The quality of the source images is low - thumbnails have typically less than 50Kb of data - which produces the work's characteristic 'lo-fi' aesthetics. Our familiarity with the conventions allows us to read the images with ease, despite the digital 'noise', which is somehow transformed into a kind of moody patina. With a nod towards the minimalists of the 60s and 70s, each group of images has been manipulated according to a system, so the interventions are both technical and conceptual. They introduce the layer of paradoxical information, which Fortescue, in the spirit of Duchamp, refers to as 'rectification'.
The keyword Chris, chosen for obvious reasons, arose from thinking about the Web as a kind of identity sink, a source of possible selves. The Road is a familiar narrative genre, thanks to Baudelaire and Kerouac, representing an existential search for selfhood, self-realisation and transformation. The keyword Fog was used after reading a comment Erwin Schroedinger made about the difference between an out of focus photograph and a photograph of fog. When juxtaposed together the three groups of images operate poetically to suggest a socially constructed subjectivity poised between the known and the unknown.
The resulting works are dry, humorous, confusing and thought provoking. The Chris series in particular is highly enjoyable for its playful interpretation of the portrait/mugshot duality. It seems Fortescue has achieved his goal of presenting images, which are highly charged at the same time as being evacuated of meaning.

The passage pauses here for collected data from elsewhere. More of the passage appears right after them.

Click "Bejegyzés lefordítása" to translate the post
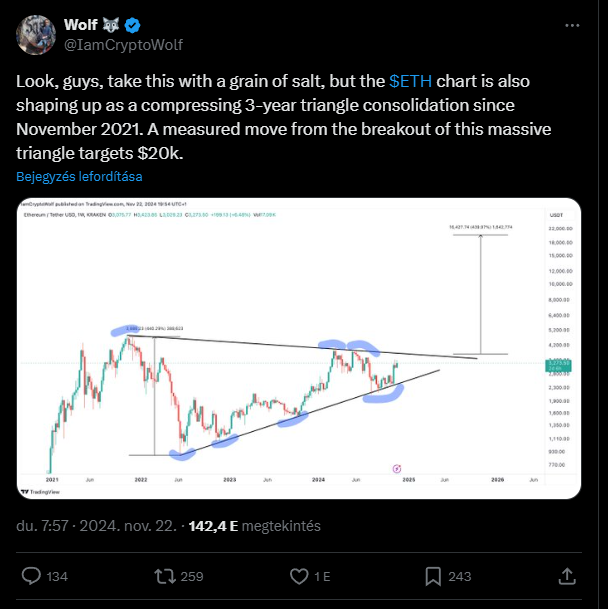The image size is (608, 609). coord(79,176)
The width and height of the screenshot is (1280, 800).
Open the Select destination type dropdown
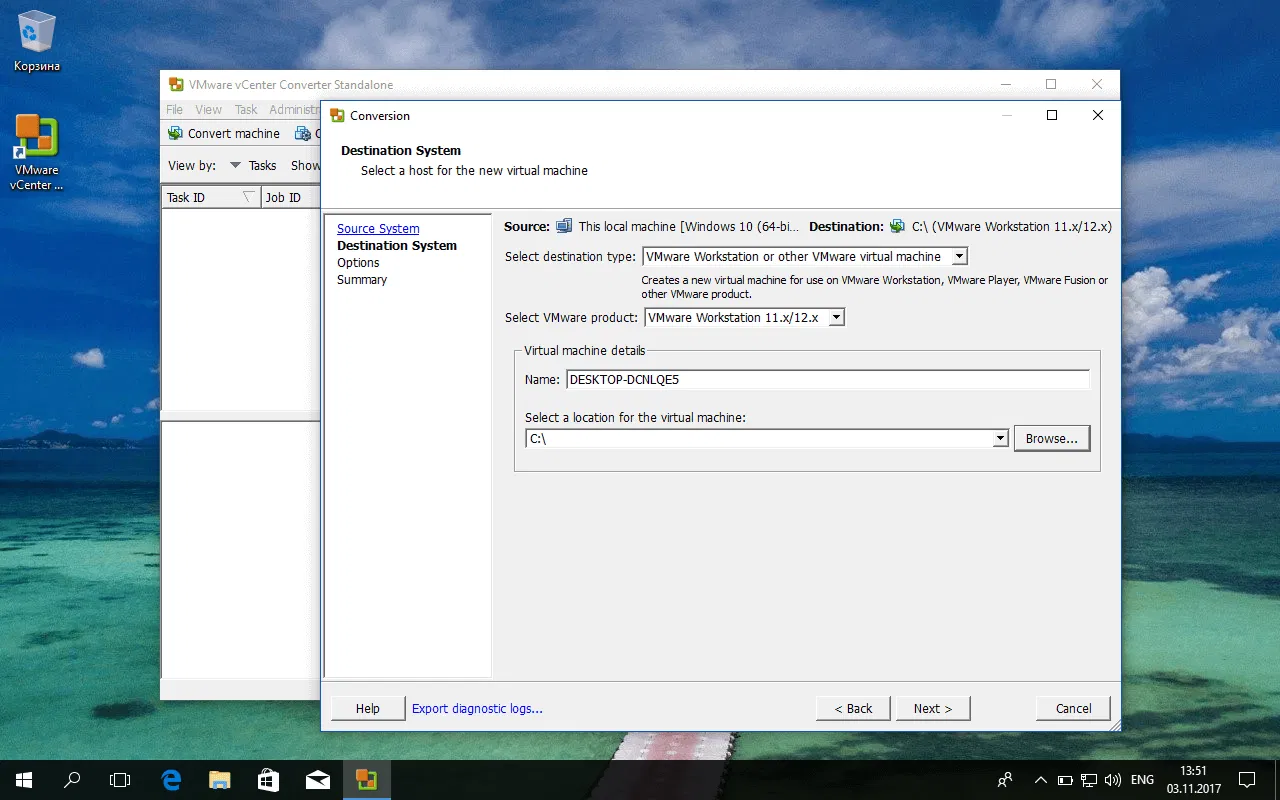click(959, 256)
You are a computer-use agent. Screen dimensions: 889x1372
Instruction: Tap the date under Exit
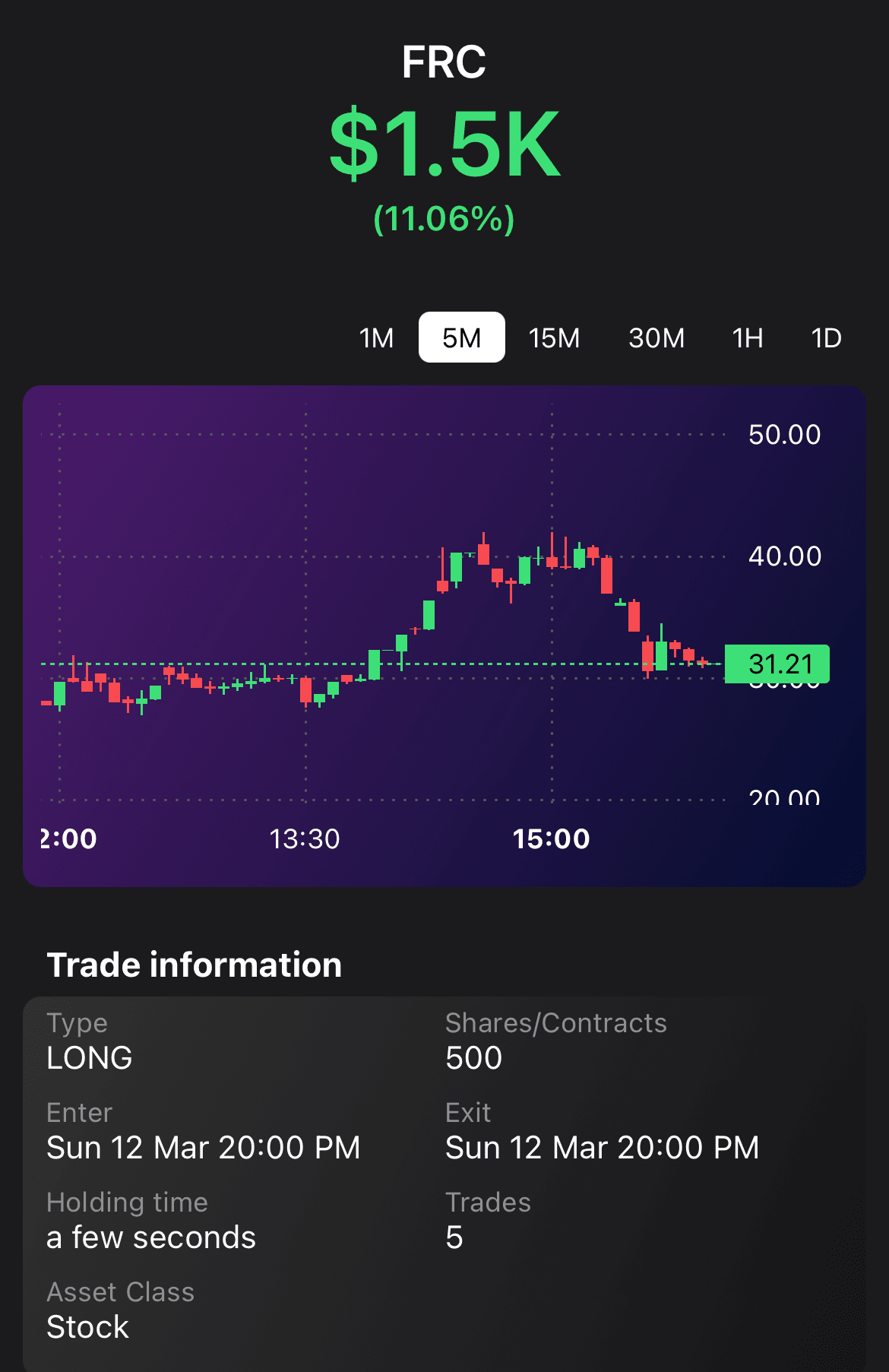click(603, 1148)
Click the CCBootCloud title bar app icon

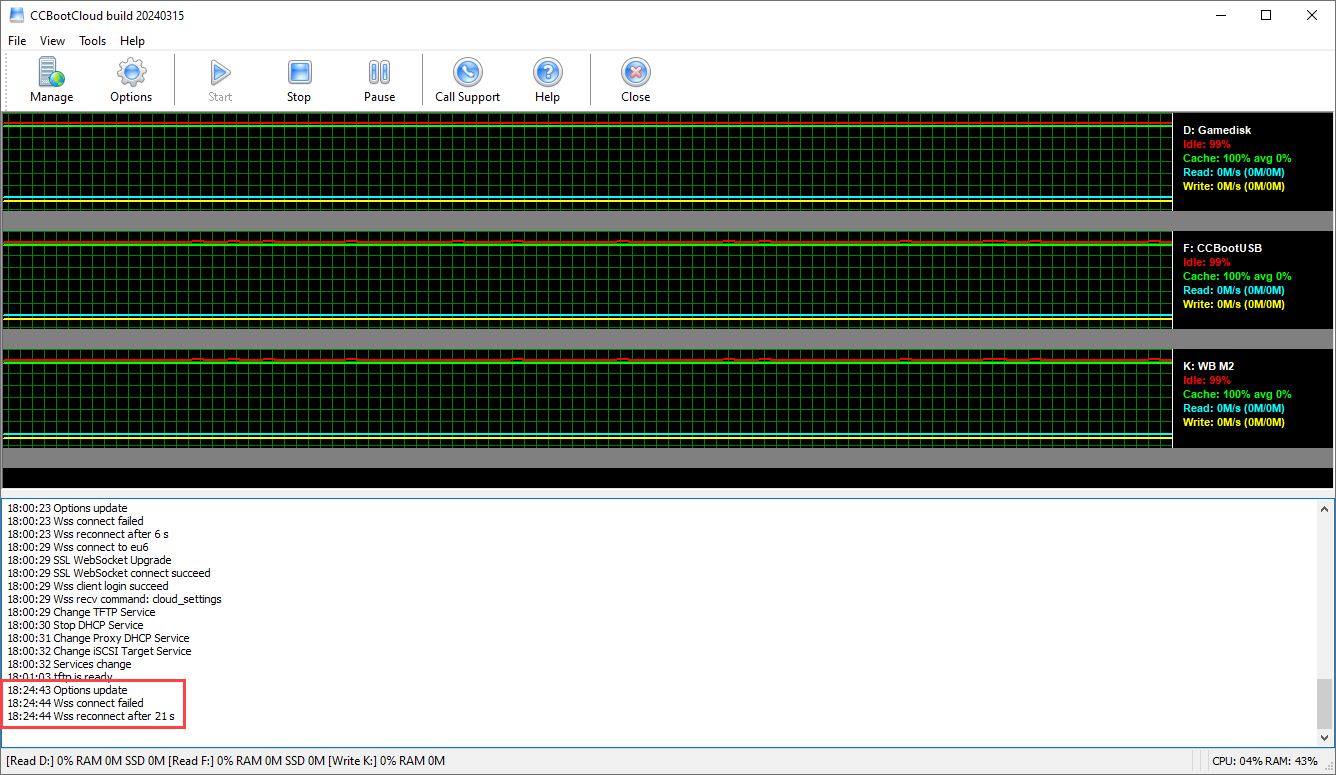point(16,15)
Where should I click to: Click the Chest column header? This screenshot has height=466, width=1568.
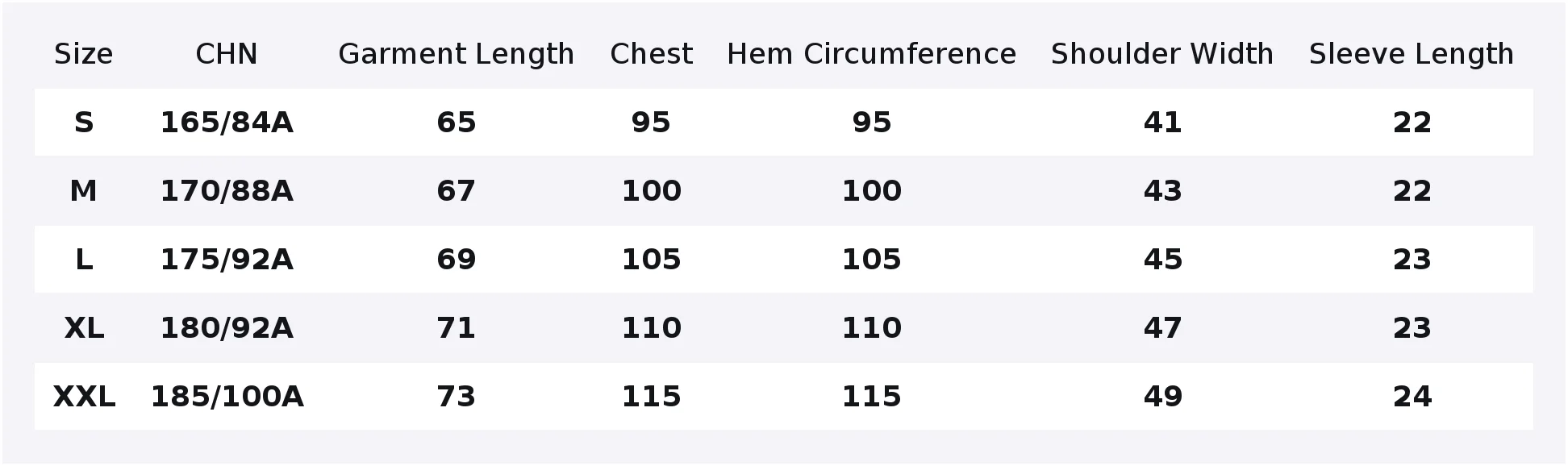(x=652, y=54)
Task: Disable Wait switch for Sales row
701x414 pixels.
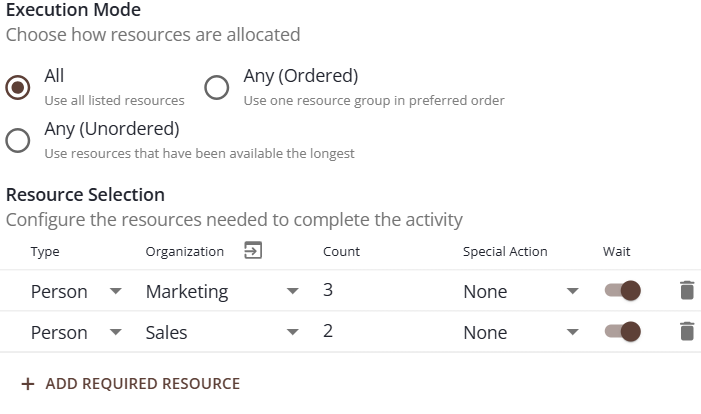Action: click(622, 332)
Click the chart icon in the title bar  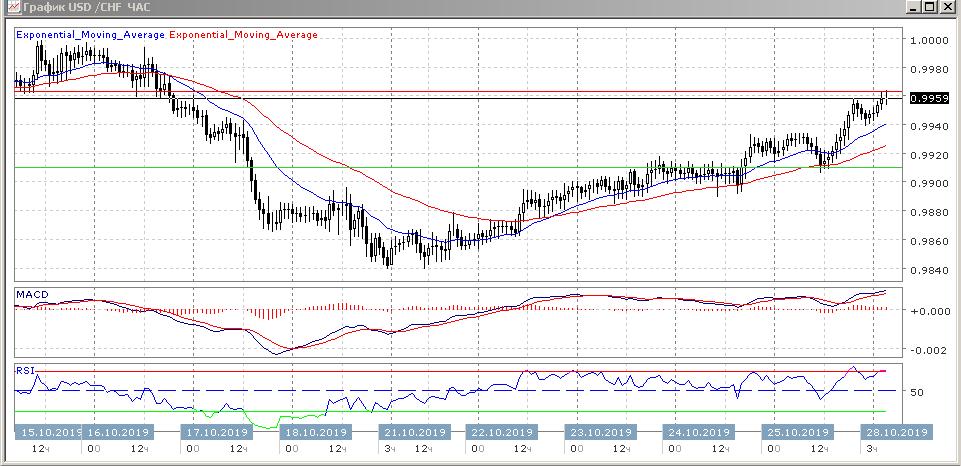pyautogui.click(x=9, y=7)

This is the first "flat" work that Fortescue has produced since the early 90s. His 1988 and 1990 Untitled Series are held in the collections of the AGNSW, NGV and NGA. During the 90s he worked in room installations, generating interplays between objects, images and sound. He established SOUTH gallery with Simon Barney in 1998. At the end of the 1999 he moved to Vienna, where he worked with TimesUp on their Dolby Surround Sound Anchortronic project, made online text animations and sound pieces, and collaborated with other artists as a sound designer and web consultant. He currently operates between Vienna and Canberra, where he is completing a PhD at ANU's Centre for New Media Arts.